-------- Data to process --------
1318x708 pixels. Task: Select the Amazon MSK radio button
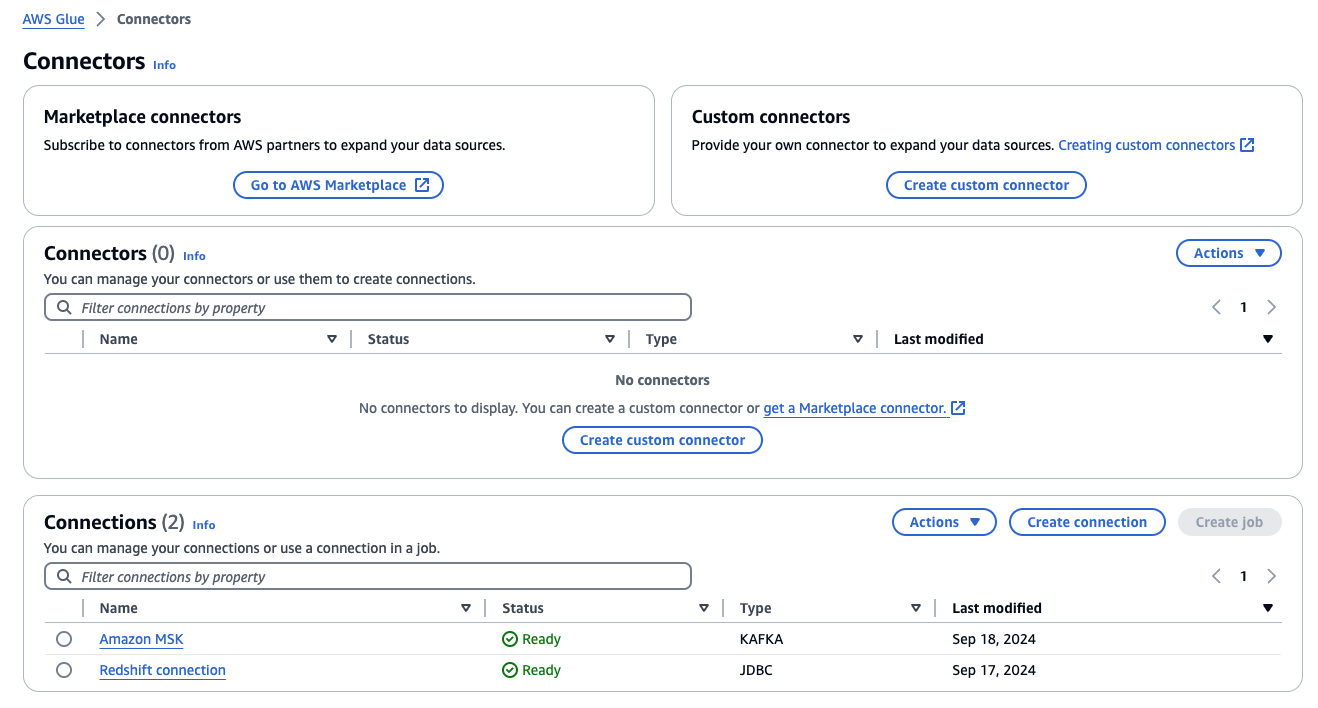click(64, 639)
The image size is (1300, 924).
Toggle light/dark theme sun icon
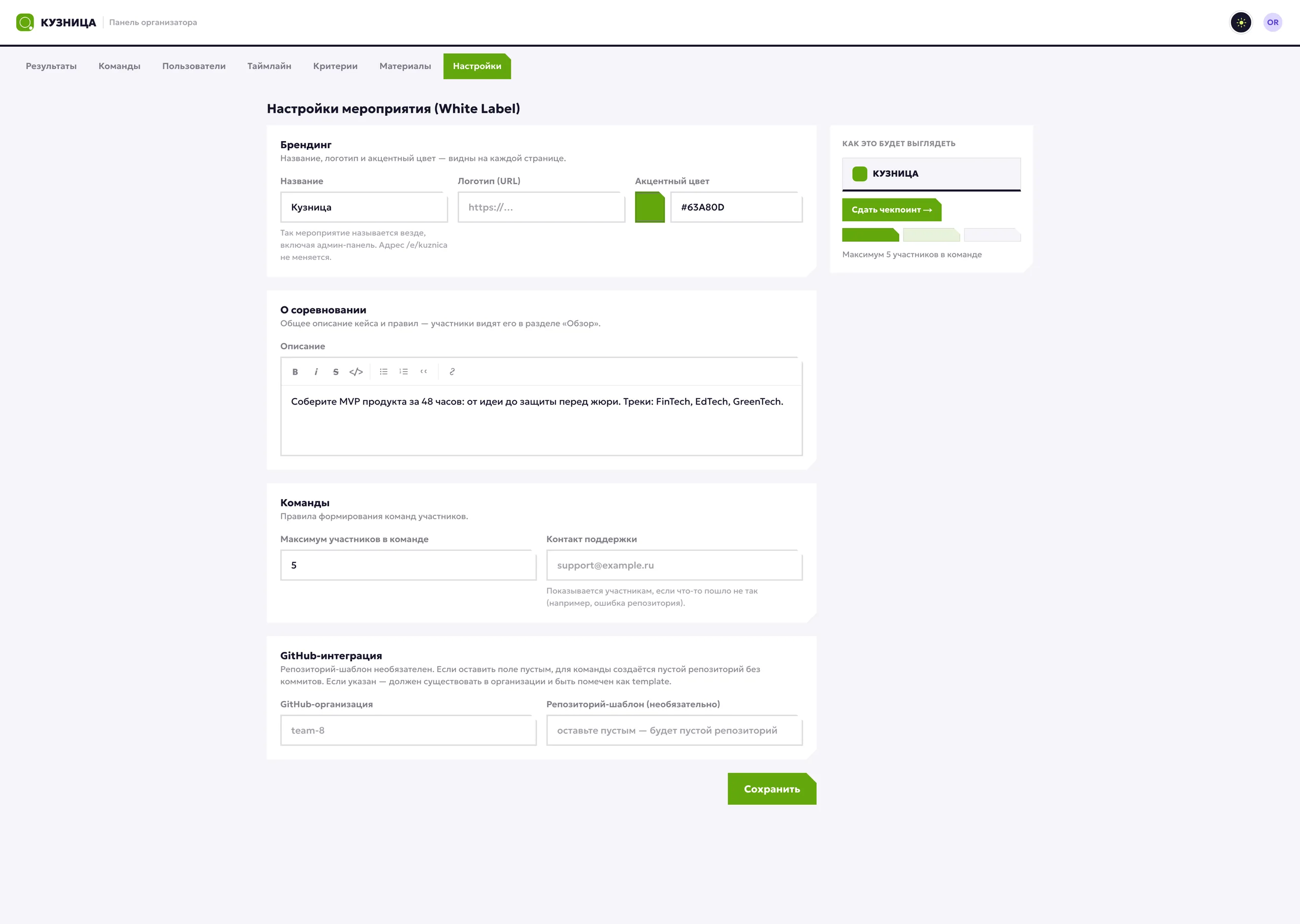click(1241, 23)

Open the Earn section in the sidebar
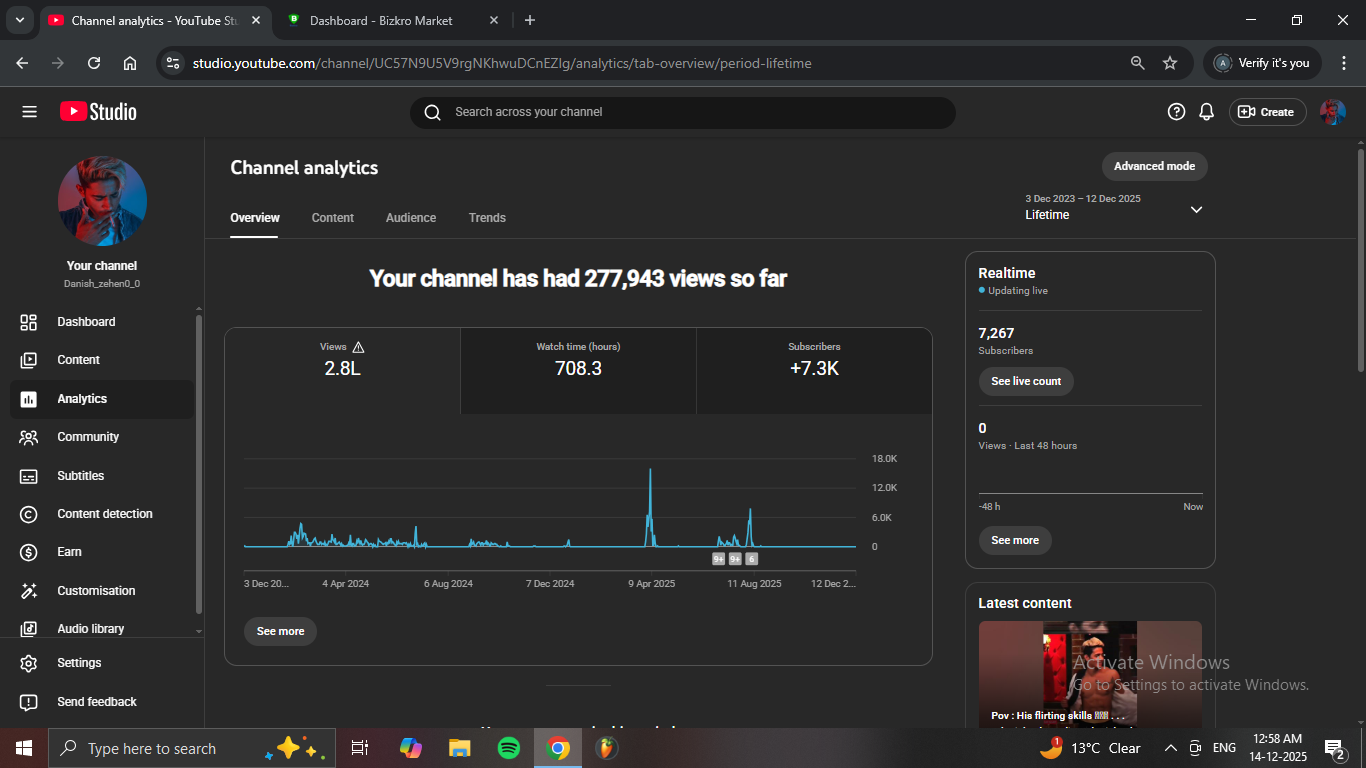(69, 552)
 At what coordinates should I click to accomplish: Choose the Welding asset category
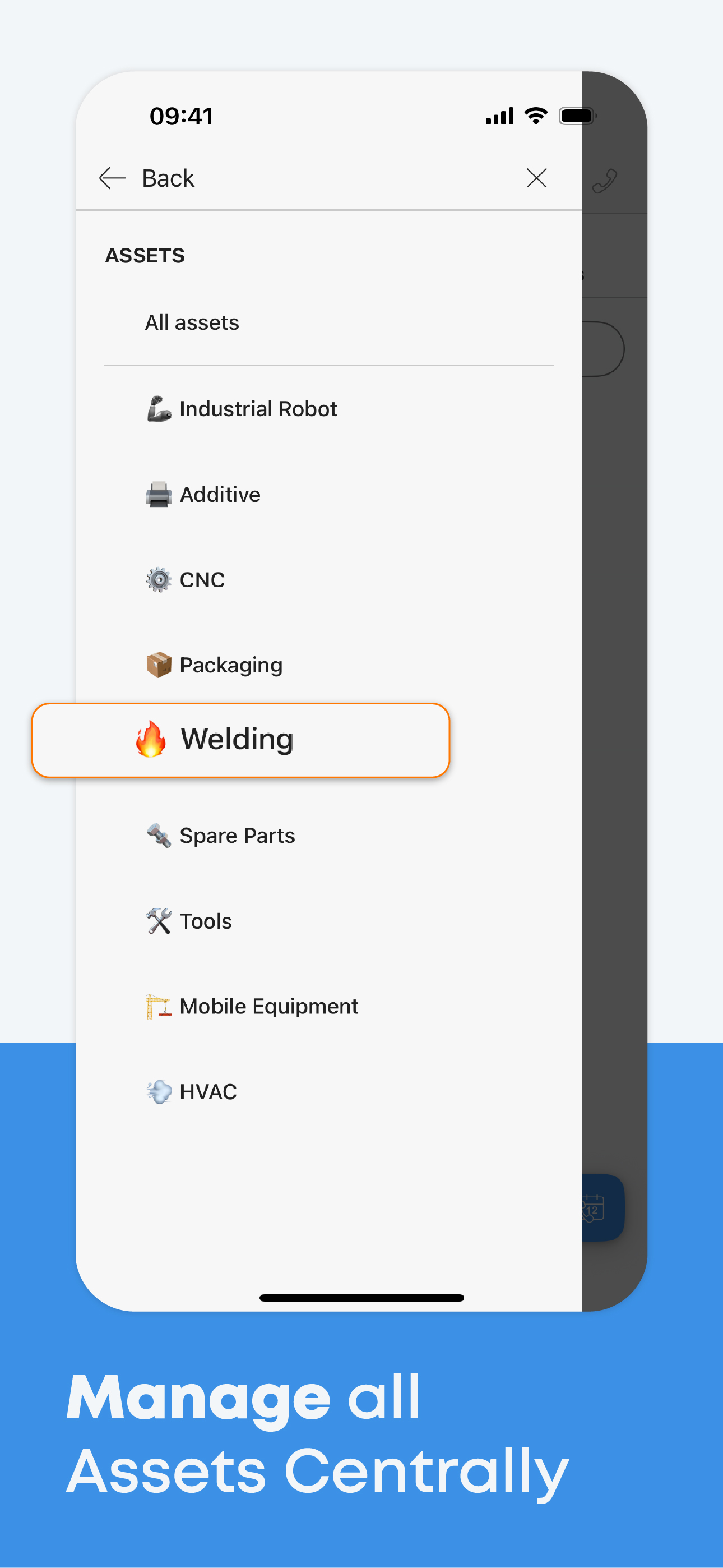[240, 740]
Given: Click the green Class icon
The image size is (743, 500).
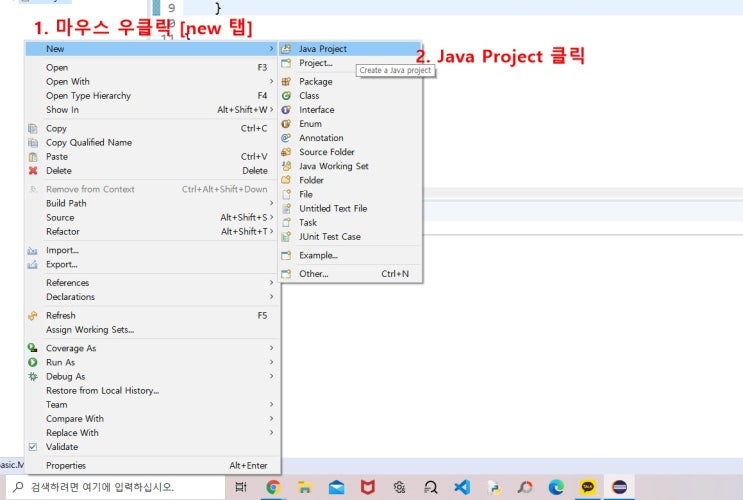Looking at the screenshot, I should (286, 96).
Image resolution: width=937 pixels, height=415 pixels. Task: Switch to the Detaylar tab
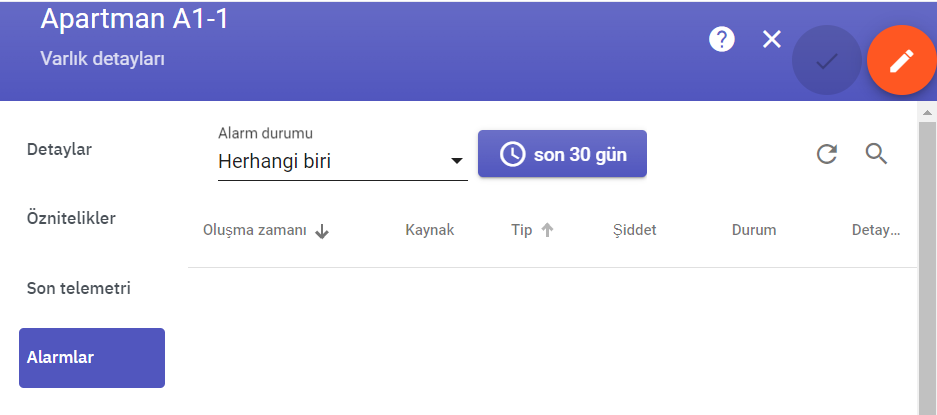click(59, 149)
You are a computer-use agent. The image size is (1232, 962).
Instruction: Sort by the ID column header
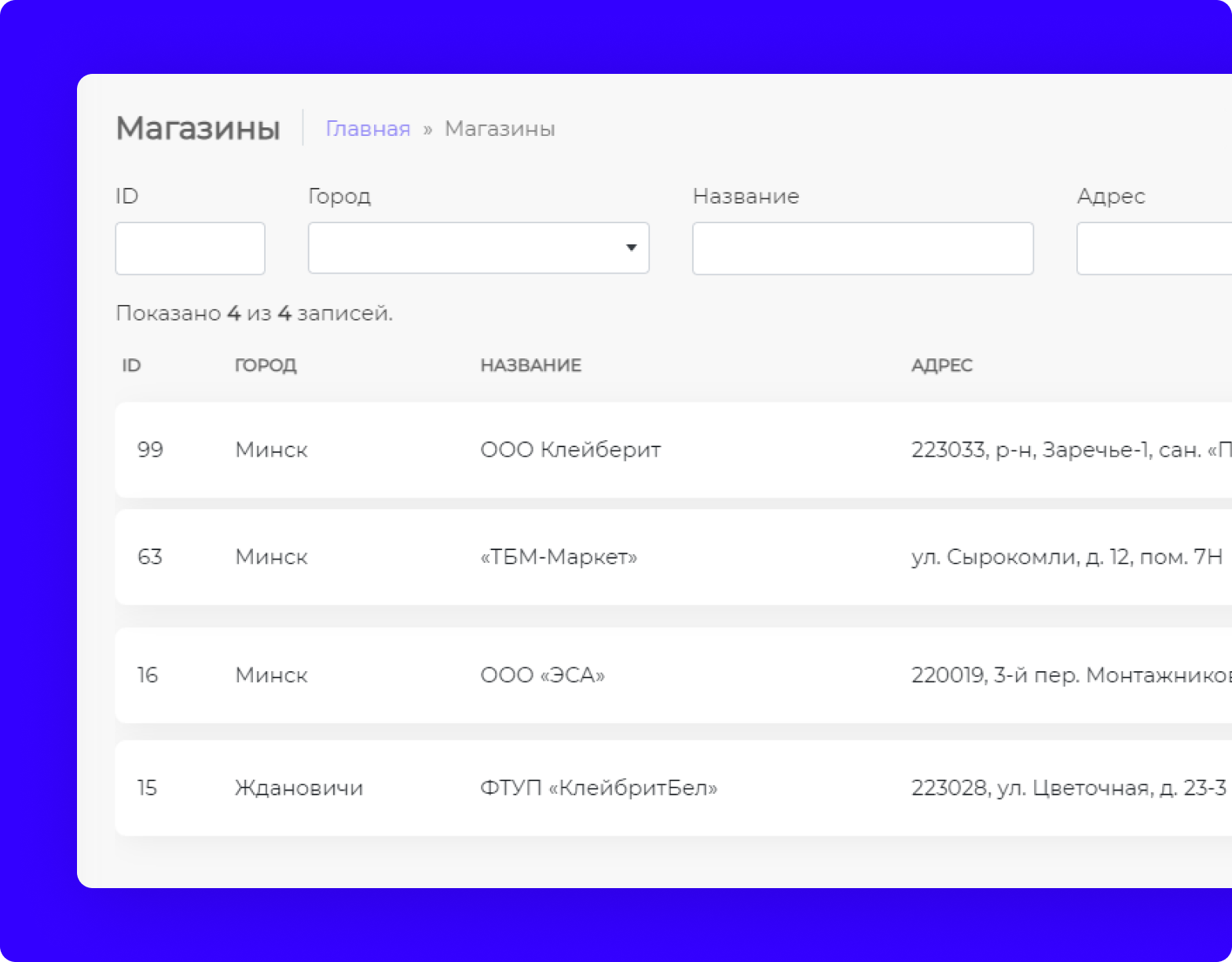click(131, 365)
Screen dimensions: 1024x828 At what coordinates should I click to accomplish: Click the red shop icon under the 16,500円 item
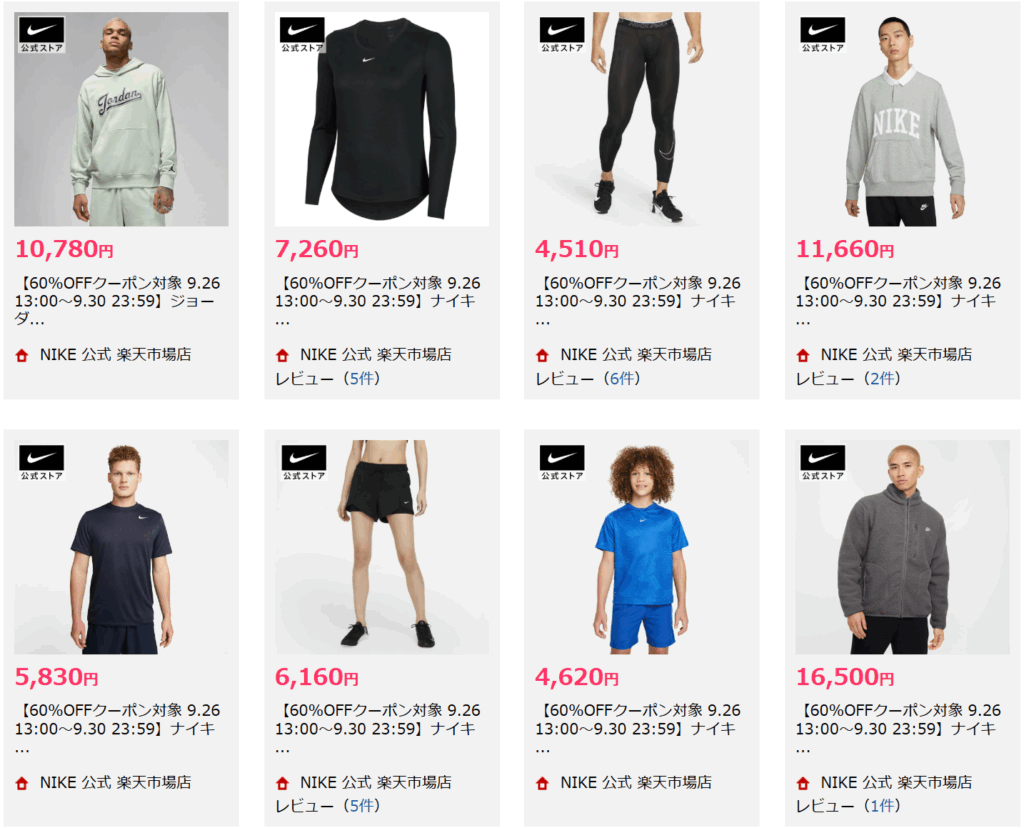(x=803, y=783)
--------
About this exercise: Transcribe the records verbatim and omit the images.

Solution for this problem:
1318x708 pixels. Task: Select the Amazon MSK radio button
click(64, 639)
The image size is (1300, 924).
Toggle light/dark theme sun icon
click(1241, 23)

Open the Earn section in the sidebar
(69, 552)
 At what coordinates should I click to accomplish: Choose the Welding asset category
[240, 740]
Given: Click the green Class icon
The image size is (743, 500).
Looking at the screenshot, I should (286, 96).
Image resolution: width=937 pixels, height=415 pixels. Task: Switch to the Detaylar tab
click(59, 149)
You are a computer-use agent. The image size is (1232, 962).
Instruction: Sort by the ID column header
click(131, 365)
Screen dimensions: 1024x828 At what coordinates should I click to accomplish: Click the red shop icon under the 16,500円 item
(x=803, y=783)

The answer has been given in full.